Jumat, 26 September 2008

Bangkit, Bung!

Bernando J. Sujibto

Tanpa dinyana sebuah momen bersejarah yang telah menjadi titik tolak kemerdekaan bangsa ini, Indonesia, sudah di depan mata. Tepat 20 Mei 1908 silam, atas nama kemanusiaan dan kesadaran kebangkitan yang kuat pemuda Boedi Oetomo berkumpul di Yogyakarta dan membahas persoalan kebangsaan yang tergadai, pecah, dan lumpuh di bawah kolonial. Bagaimana bayangan Anda ketika coba memejamkan mata dan masuk ke tengah masa kelabu masa silam? Pada masa itu tidak ada Indonesia; cuma ada Jawa, Sumatera, Borneo, Bugis, Madura dll. Di tengah kondisi demikian, perkumpulan pemuda (kalau sekarang saya konotasikan pemuda adalah mahasiswa) yang datang dari berbagai latarbelakang itu menghasilkan embrio untuk masa depannya. Dan kita merasakan itu sekarang! Apakah Anda merasakan (menyadari) semua (?).
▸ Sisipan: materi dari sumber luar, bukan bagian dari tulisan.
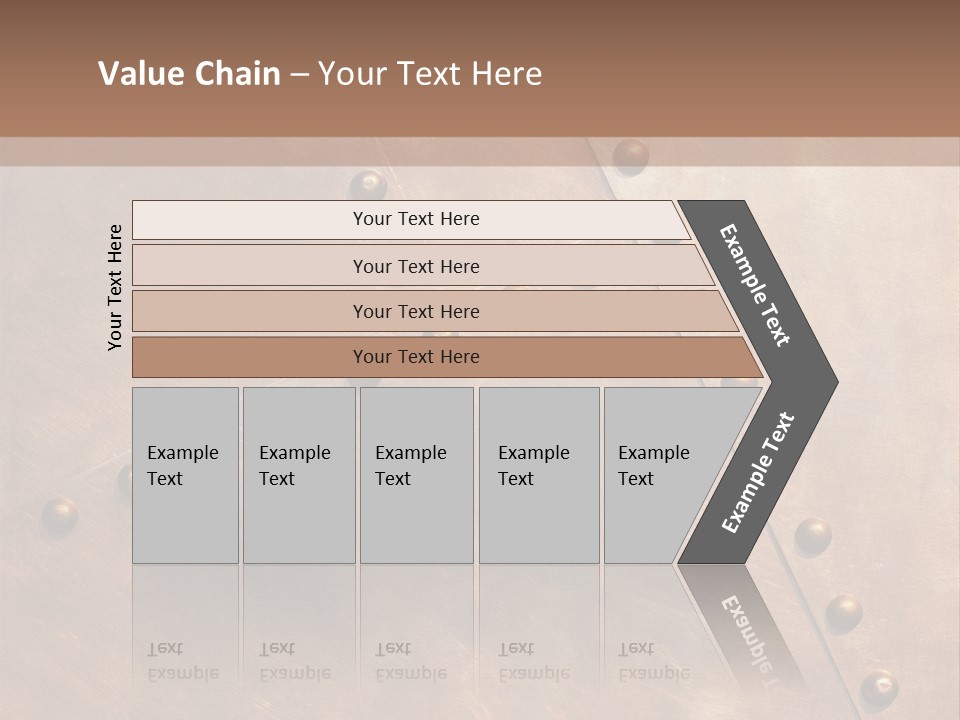Click the bronze rivet below the title band
The width and height of the screenshot is (960, 720).
pos(631,157)
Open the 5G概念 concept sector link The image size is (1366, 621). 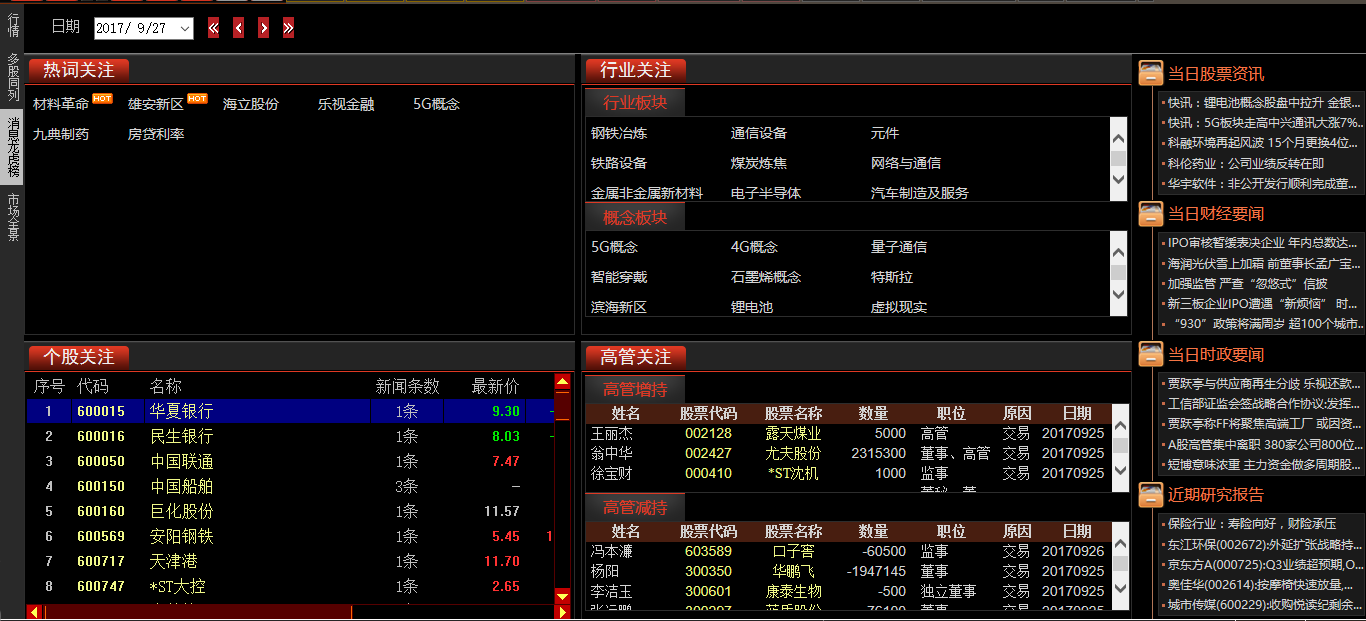click(x=614, y=247)
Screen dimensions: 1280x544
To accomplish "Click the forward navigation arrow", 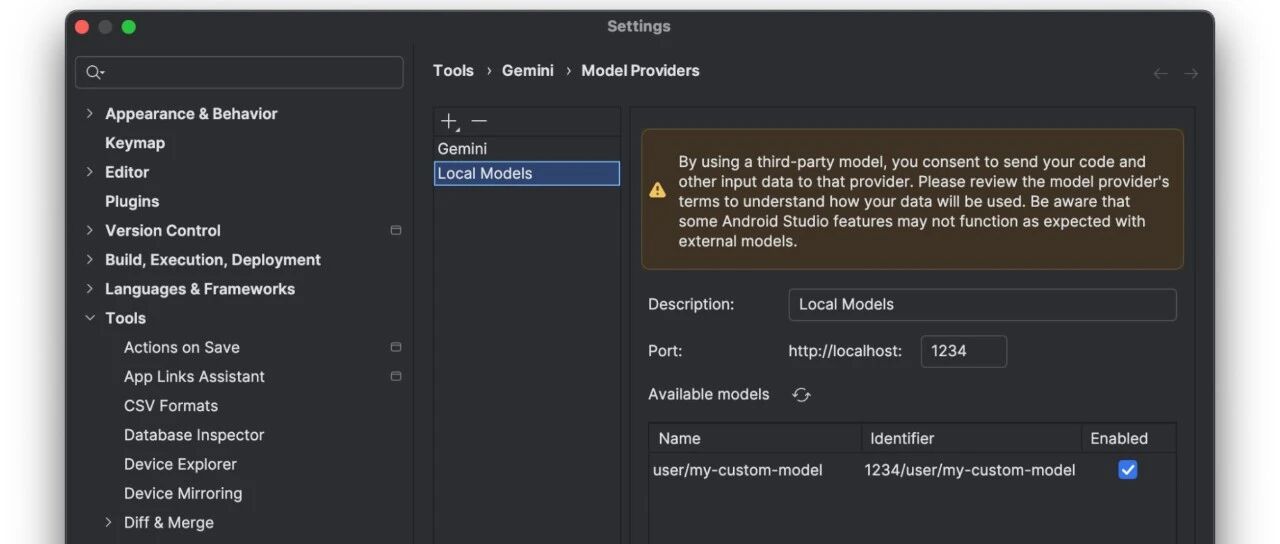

Pada masa itu sangat sederhana, tapi kuat dengan gelora semangat. Kualitas pemuda–pemuda yang hendak bertekad itu biasa-biasa saja. Memang, masa itu tidak ada yang bisa diistimewakan jika dibanding dengan kaum muda era ini. Tetapi, mengapa masa itu begitu penting? Dan sekarang kaum muda (mahasiwa) tidak mampu menemukan, lalu melakukan pekerjaan sesederhana itu, atau meskipun hanya sekedar meneruskan (atau menjaga) spiritnya saja kita tidak mampu? Ya saya akui, generasi muda kita memang sedang penyakitan, kena inamnesia.

Sebagai bukti, jika perkumpulan plus diskusi yang mereka lakukan melahirkan nasionalisme, apakah diskusi, demo, dan negosiasi yang kita lakukan juga telah melahirkan spirit yang setara? Bung, renungkan ini: bahwa kita berdiri di atas luka-darah-merah-sejarah yang tak mudah dan murah. Para pejuang negeri ini (nenek moyang kita yang putih tulangnya itu) semakin keras tangisnya ketika kemerdekaan yang mereka perjuangkan tidak dihargai begitu saja. Para pejuang itu tidak butuh dihargai dengan perayaan-perayaan atau upacara konyol dan hampa. Mereka hanya berteriak: bangun dan bangkitkan Indonesia! Sementara kita sekian lama telah merapuhkannya. Jadi, Indonesia bukan nbanun dan bangkit tetapi meratap sepanjang waktu. Masalah bangsa silih berganti memupus masa depan bangsa ini. Teman, apa langkahmu?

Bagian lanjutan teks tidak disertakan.